SM12 had been the Warden’s lieutenant during that crucial battle a decade earlier, and though being physically destroyed, had yet managed to upload from its cockleshell drone body. When Sniper displaced the Warden he did not subsume the surviving SMs, but allowed them to choose their own course. Twelve opted for a new body much like its previous one, but a scallop shell this time, two metres across. Eleven, having missed all the action while acting as a signal-relay station, decided on a drone shell made in the mythical dolphin shape more commonly seen as a door knocker than in any ocean, but one two metres long. Both of them were armed with needle rail-guns and lasers, both of them possessed fusion boosters, and both of them had loaded a slightly adjusted version of ‘attitude’.

Sniper turned in mid-air, watching the drones approach. Twelve had opened his shell to fold out two boosters, and was hammering towards him rearwards. Eleven’s booster was positioned with anatomical humour. Sniper transmitted coordinates to them, then accelerated, and the drones adjusted their course to match his.

‘Problem, boss?’ asked Eleven.

‘Seems the Vignette might have burned and sunk,’ said Sniper.

‘Could we be the cause?’ asked Twelve. ‘That Captain did seem to resent us, and his crew weren’t in any hurry to cut him down.’

‘Maybe we were the catalyst,’ Sniper allowed. ‘That’s what we’ll find out.’

As they hurtled across the sky, Sniper transmitted to them all that the Warden had sent him.

‘Underneath thick cloud,’ Twelve mused. ‘It would be interesting to find out how many other ships have been in a similar position recently.’

‘I did check,’ said Sniper.

‘How many?’ asked Eleven.

‘None,’ Sniper replied.

Within an hour they were hovering over the sea twenty kilometres east of the last known coordinates of the Vignette. The cloud was dispersed now, and the sun a watery green eye above them.

‘Why here?’ asked Eleven.

‘The bottom’s two kilometres down and the current easterly,’ Sniper said. ‘The ship ain’t going to be directly below where it sank. Can you both pressure seal?’

‘Can do,’ said Eleven.

‘It was how I was designed before, and how I am designed now,’ said Twelve.

The three of them dropped towards the waves.

‘We’ll use U-space com.
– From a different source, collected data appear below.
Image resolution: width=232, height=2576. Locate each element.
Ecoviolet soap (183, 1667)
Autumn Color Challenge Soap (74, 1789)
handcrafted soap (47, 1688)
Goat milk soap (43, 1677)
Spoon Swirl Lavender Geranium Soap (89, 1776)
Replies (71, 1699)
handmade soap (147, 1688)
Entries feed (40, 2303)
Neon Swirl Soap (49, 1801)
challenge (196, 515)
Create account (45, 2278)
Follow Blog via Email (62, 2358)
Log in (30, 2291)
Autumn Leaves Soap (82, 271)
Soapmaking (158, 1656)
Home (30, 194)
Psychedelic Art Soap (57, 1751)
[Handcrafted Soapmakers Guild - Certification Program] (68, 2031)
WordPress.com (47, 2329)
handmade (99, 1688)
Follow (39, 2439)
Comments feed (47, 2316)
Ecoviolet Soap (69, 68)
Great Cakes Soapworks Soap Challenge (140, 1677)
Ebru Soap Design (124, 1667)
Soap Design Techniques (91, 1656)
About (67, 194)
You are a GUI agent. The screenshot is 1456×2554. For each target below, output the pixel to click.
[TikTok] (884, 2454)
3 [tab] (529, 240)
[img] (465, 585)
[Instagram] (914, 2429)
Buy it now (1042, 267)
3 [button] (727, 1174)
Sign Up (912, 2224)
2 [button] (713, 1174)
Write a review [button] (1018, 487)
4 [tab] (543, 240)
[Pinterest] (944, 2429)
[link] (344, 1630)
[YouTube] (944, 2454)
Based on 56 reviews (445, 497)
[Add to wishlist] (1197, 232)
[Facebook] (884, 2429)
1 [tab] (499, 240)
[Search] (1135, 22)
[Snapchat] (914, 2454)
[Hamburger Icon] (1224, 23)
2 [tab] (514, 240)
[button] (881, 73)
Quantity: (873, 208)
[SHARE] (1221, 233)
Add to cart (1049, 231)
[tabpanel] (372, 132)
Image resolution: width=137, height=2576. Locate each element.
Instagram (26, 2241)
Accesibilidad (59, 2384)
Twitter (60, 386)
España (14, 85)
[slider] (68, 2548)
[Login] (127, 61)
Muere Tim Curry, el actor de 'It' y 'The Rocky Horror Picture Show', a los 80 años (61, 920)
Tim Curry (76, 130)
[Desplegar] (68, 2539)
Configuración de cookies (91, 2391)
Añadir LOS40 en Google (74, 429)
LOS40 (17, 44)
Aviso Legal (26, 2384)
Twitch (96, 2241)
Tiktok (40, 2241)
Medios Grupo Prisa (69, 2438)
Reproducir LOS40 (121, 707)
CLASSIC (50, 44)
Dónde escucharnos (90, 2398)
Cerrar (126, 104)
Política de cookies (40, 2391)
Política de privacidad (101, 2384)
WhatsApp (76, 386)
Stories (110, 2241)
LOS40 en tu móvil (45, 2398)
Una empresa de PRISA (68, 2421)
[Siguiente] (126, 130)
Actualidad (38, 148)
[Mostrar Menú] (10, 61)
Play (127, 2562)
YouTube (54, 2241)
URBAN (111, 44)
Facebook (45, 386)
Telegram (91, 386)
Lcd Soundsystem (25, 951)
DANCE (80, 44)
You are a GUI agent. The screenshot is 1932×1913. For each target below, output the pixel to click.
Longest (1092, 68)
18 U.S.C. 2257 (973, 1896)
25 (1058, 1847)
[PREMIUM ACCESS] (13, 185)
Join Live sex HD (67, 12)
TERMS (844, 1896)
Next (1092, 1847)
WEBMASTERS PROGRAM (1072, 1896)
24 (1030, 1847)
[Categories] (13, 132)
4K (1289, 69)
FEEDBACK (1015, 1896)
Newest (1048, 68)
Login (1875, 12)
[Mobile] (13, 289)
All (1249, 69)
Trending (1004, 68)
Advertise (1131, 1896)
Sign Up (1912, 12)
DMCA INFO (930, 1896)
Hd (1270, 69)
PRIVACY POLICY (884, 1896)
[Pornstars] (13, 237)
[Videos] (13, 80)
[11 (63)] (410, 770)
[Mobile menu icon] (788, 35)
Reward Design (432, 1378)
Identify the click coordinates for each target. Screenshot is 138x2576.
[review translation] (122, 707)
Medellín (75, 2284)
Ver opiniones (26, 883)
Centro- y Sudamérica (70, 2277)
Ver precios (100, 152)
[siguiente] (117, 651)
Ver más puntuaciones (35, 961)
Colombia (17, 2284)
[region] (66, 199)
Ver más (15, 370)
Stay alert, and keep all your detectors at maximum range,’ Sniper ordered, just as all three of them splashed down.

They stabbed into the sea, punching white-water trails like icicles, then allowed themselves to drift and sink with the current. Sniper scanned the other two, to witness Twelve retracting its boosters, and Eleven becoming stone rigid. Both of them would be filling their interstices with crash foam and adjusting other internal structures to withstand the pressure. The old war drone himself briefly tested his underwater tractor drive, and left his ports open to the water. He was itching for an excuse to use his supercavitation field, but supposed reluctantly that travelling at mach three underwater would not help him find the Vignette any quicker. He also opened his various weapons ports, to prevent sudden pressure inclusions should he need to shoot anything. Opening a port, with normal air pressure inside, to sea water under high pressure, was not a good idea, especially if you were in the process of trying to rapidly launch a mini torpedo. Also, the tractor drive needed its internal pressures equalized to its environment in order to function quickly and efficiently. But this was all the preparation he needed. Most of his new body was as dense as iron with very few air spaces, and his shell could take a great deal more than the water pressure he would find two kilometres down.